It's apparently slated to standardize in ES6: http://people.mozilla.org/~jorendorff/es6-draft.html#sec-B.1.3

Given that literalizer is already going to great lengths (other filed issues) to support all the complexities that ES6 foists upon us, if they are in fact going to standardize HTML-style comments, we probably should as well. I don't want to. But we probably should.

ljharb commented 11 years ago

I agree with you on all counts.

getify commented 11 years ago

uglifyjs landed a patch this morning, as did Acorn. esprima has accepted it and will patch soon.

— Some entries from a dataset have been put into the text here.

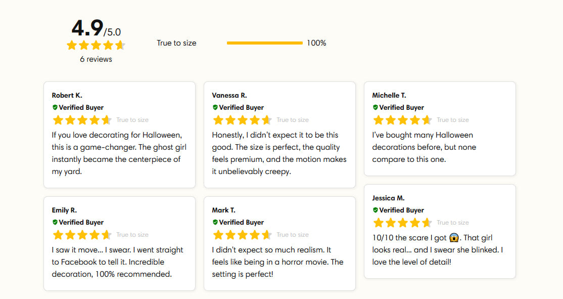Click Emily R.'s review text about Facebook
Viewport: 563px width, 299px height.
(117, 262)
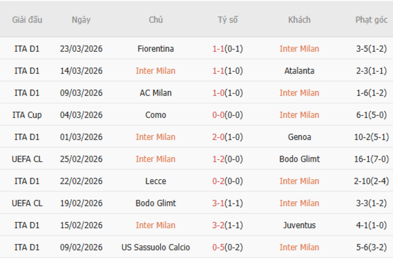Select the AC Milan team name
The image size is (393, 262).
pyautogui.click(x=155, y=93)
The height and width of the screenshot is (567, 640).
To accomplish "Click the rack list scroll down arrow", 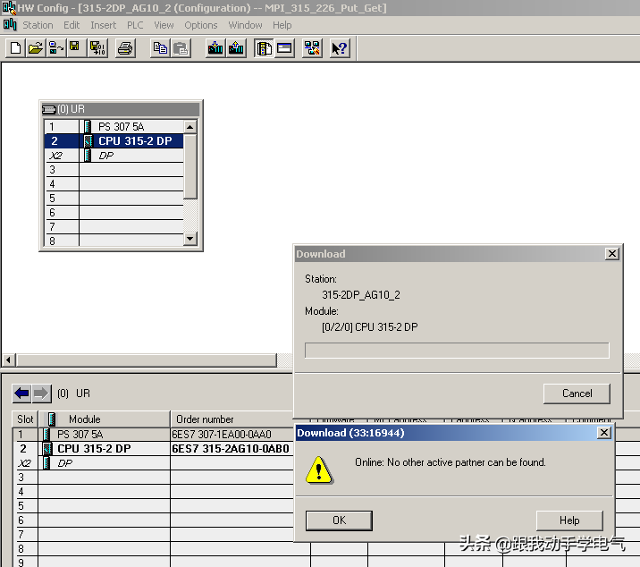I will click(x=189, y=239).
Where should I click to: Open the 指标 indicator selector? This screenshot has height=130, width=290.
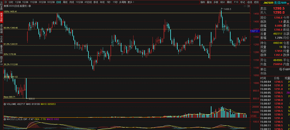click(x=203, y=2)
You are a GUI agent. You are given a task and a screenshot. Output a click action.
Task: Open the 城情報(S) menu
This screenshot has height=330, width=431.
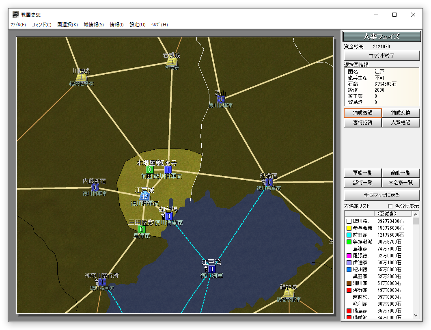point(93,25)
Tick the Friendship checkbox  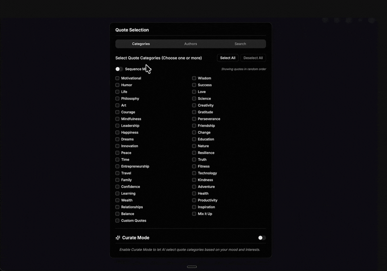coord(194,126)
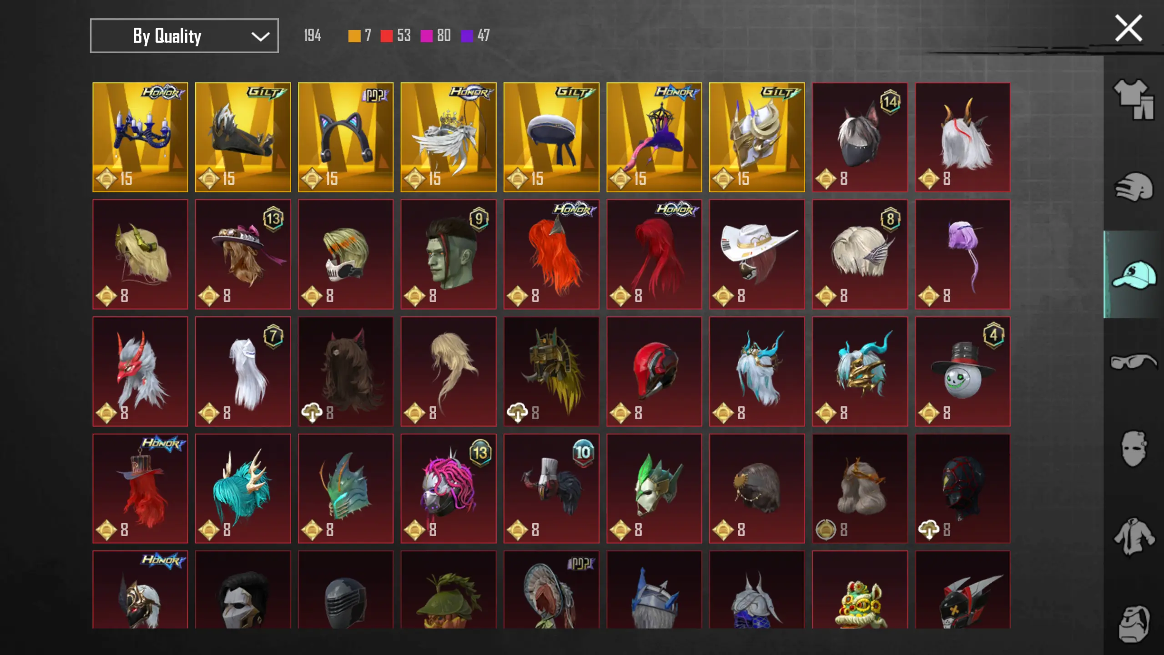
Task: Close the inventory with the X button
Action: pos(1128,28)
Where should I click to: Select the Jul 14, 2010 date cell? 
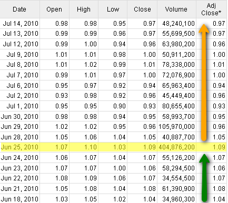[21, 24]
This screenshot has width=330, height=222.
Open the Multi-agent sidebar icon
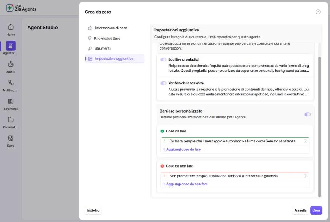11,83
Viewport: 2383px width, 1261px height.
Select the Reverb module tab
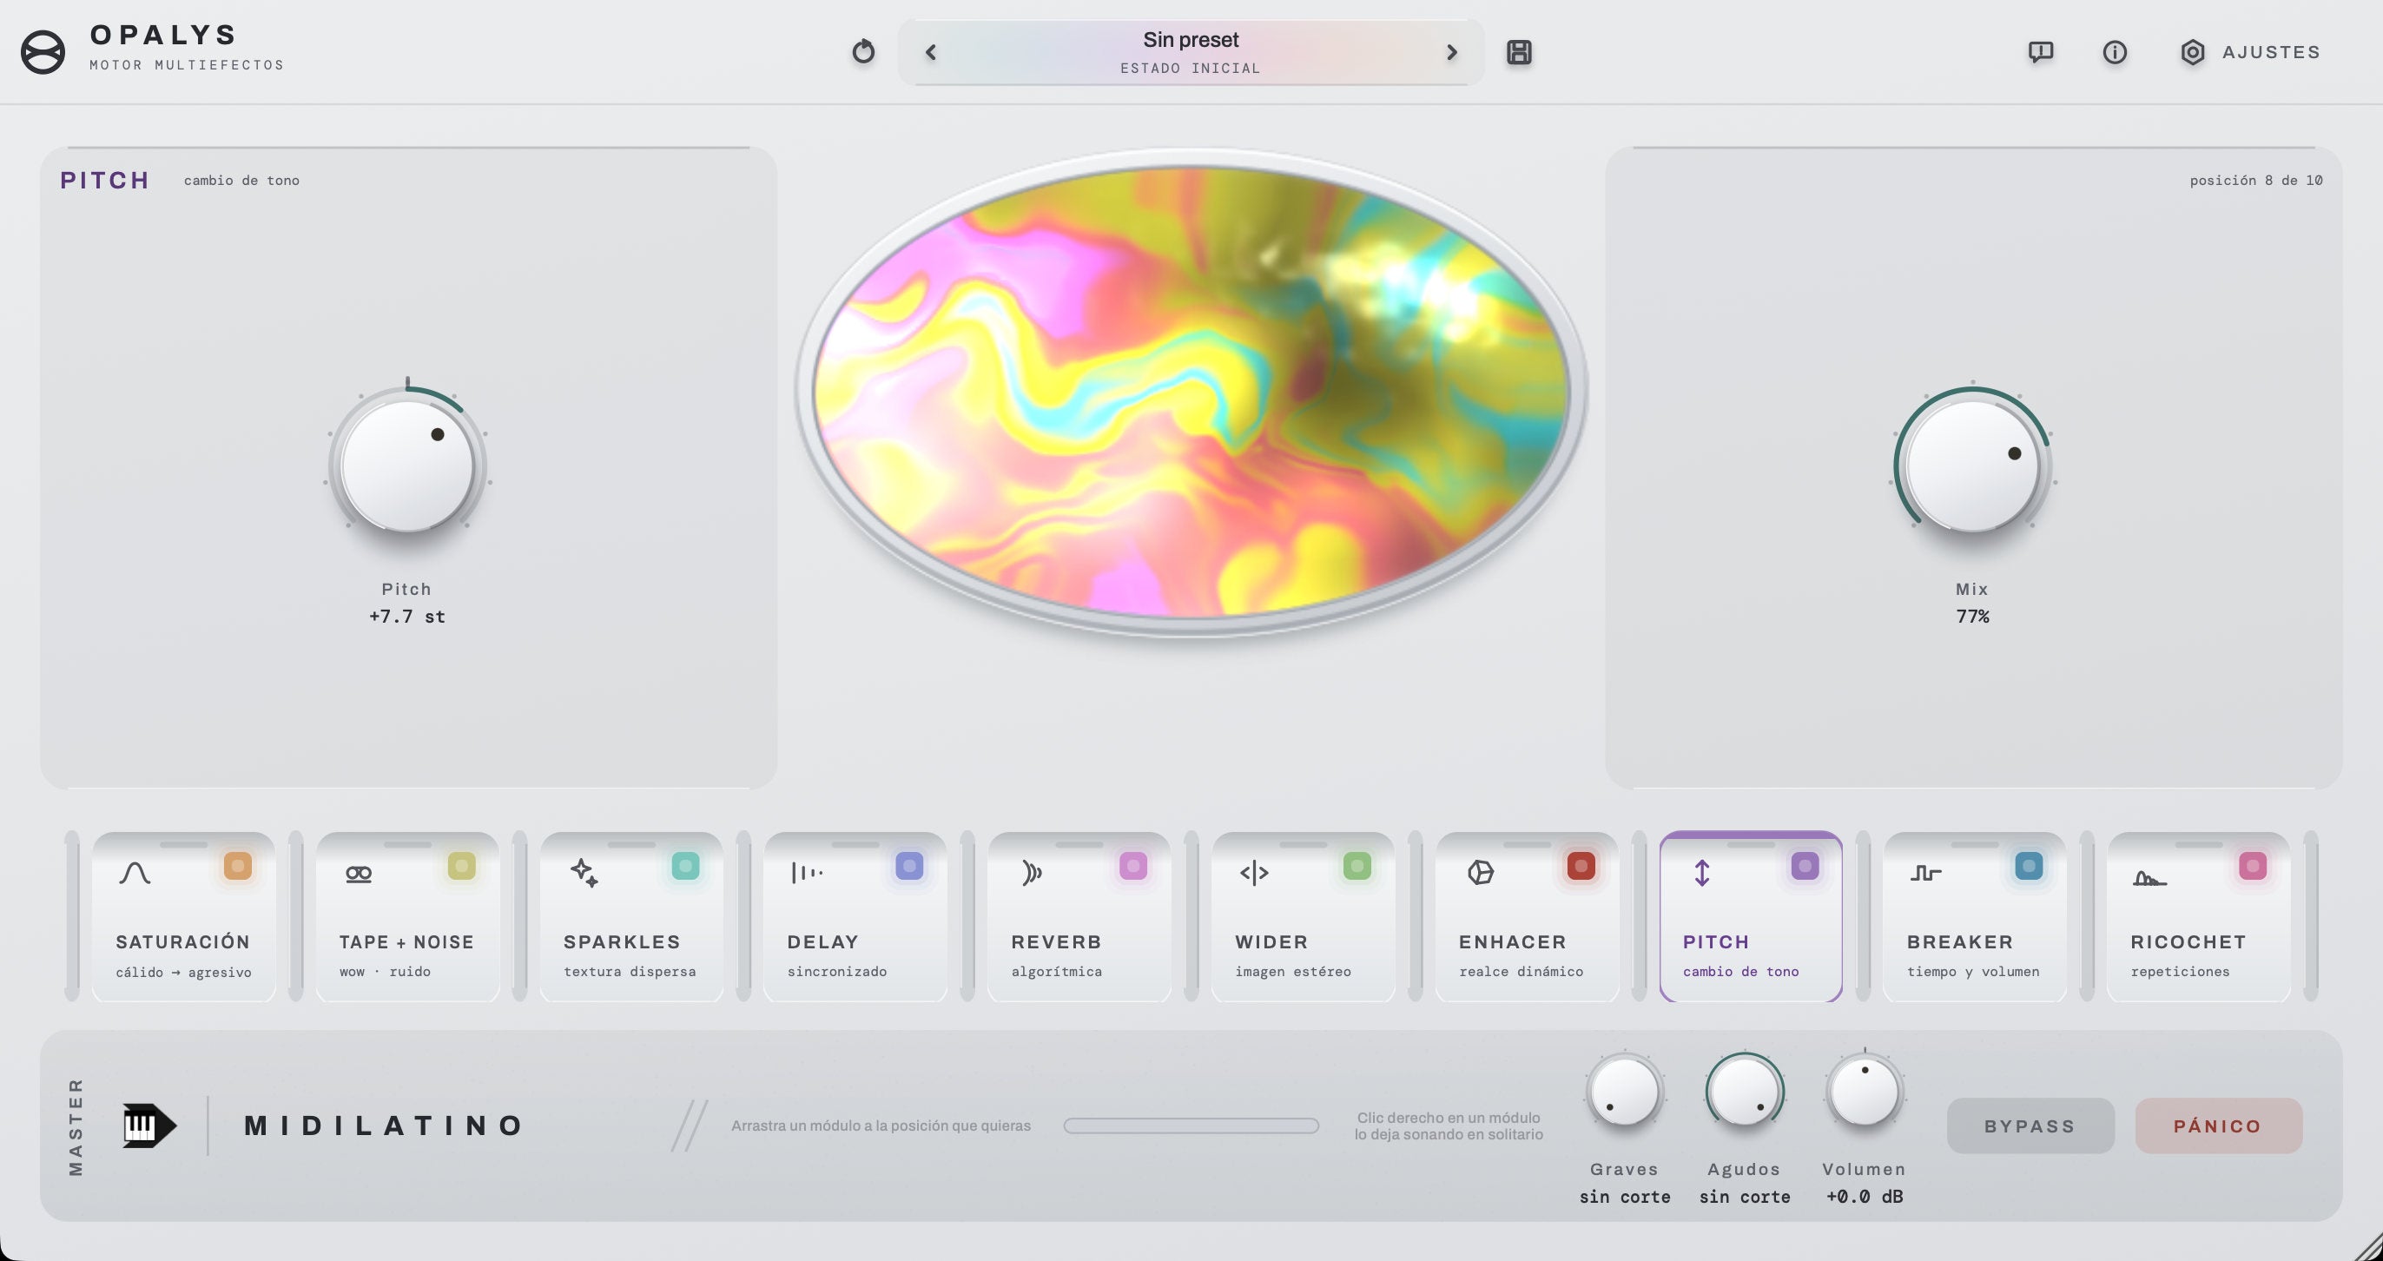click(1079, 916)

JSHint is probably going to have to patch for it (since they have a buggy crash/fail).

The cards are falling, and so it's clear now that literalizer will need to do so as well.

However, I probably will have this a configurable option as suggested in #14. Given what we know, the safer thing is probably to have it defaulted on, but then let someone turn that off if they aren't targeting such an engine and/or if they don't want to allow such things through.

If you turn off literalizer tokenizing these, and it encounters them, it will treat them as constituent operators, which might in fact throw off the heuristics of other identifications, but that will just be a risk you explicitly take when you turn off this config option.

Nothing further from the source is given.